Walsh’s book examines the intertwined relationships between the presidents and the African Americans who have been an integral part of the White House since the beginning of the Republic. The book discusses the racial attitudes and policies of the presidents and shows how African Americans helped to shape those attitudes and policies over the years.
Before becoming Counsel to the President of the United States in July 1970 at 31, Dean was Chief Minority Counsel to the Judiciary Committee of the U.S. House of Representatives, the associate director of a law reform commission and Associate Deputy U.S. Attorney General.
Dean has long written on the subjects of law, government and politics, and he recounted his days in the Nixon White House and Watergate in two books, Blind Ambition (1976) and Lost Honor (1982).
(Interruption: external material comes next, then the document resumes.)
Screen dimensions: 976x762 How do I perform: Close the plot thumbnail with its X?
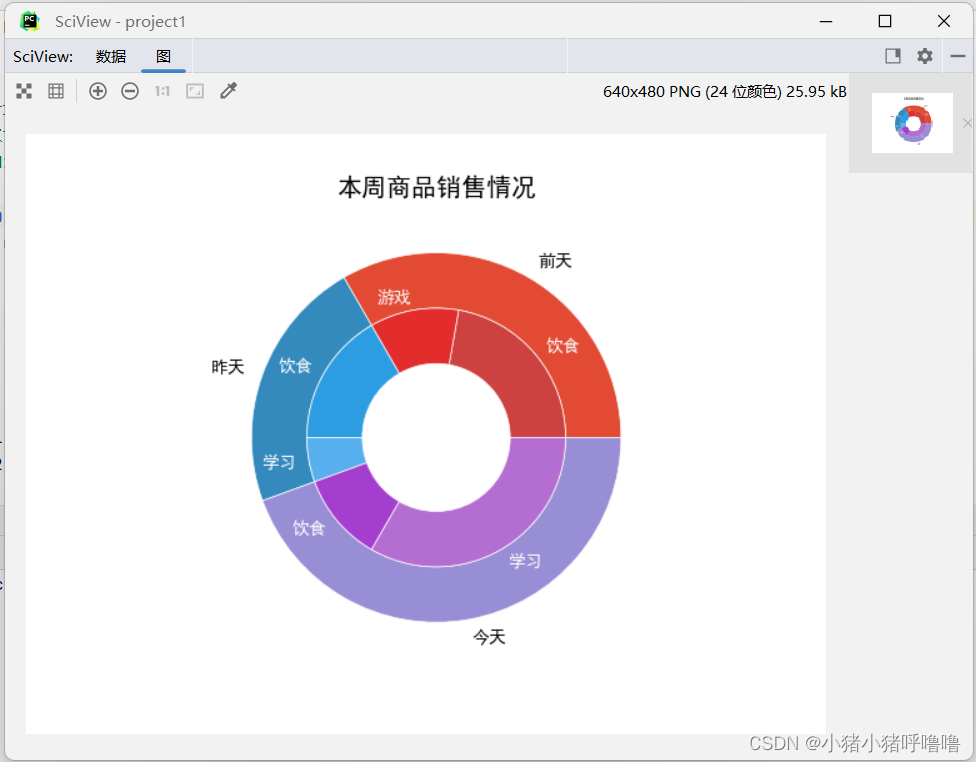(967, 123)
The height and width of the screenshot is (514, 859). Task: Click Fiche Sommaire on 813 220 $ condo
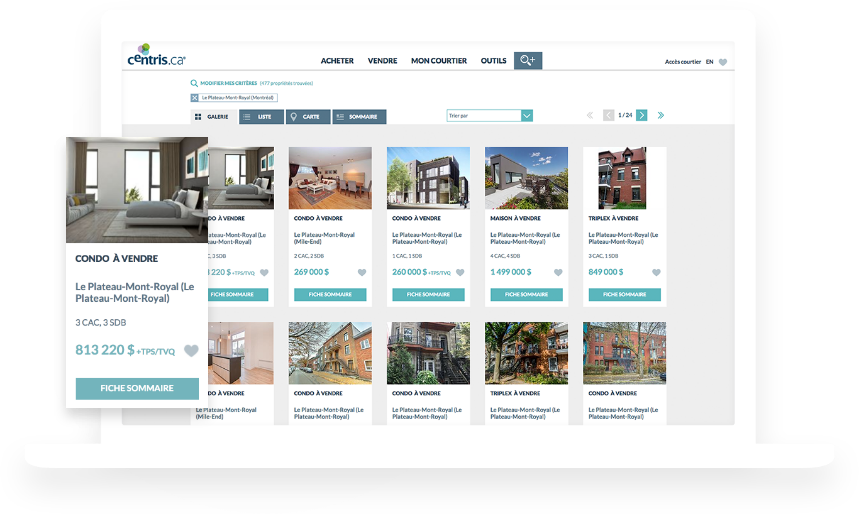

Copies of his book, Broken Government: How Republican Rule Destroyed the Legislative, Executive, and Judicial Branches (Viking Penguin, 2007) will be available for purchase and signing.

Winograd and Hais are fellows at NDN and the New Policy Institute, Washington think tanks. Millennial Momentum describes how the Millennial Generation is changing the way the United States lives and learns, votes and governs, works and plays.
Besides his role on the 9/11 Commission, Hamilton, the Case Professor, was the co-chair, with former Secretary of State James A. Baker III, of the Iraq Study Group organized by the U.S. Institute of Peace and announced by Congress. He is director of the Center on Congress at Indiana University.
Clifford P. Case graduated from Rutgers College in 1925. In 1980, the Rutgers Board of Governors voted to establish the Clifford P. Case Professorship of Public Affairs to recognize Case’s 34 years representing New Jersey in Congress during which “he consistently put principles above politics” and earned “the deserved reputation of having a profound sense of integrity.” He was inducted into the Hall of Distinguished Alumni in 1988.
Case Professors give public lectures, speak to classes and meet with small groups of students and faculty. They also meet informally with members of the Case family.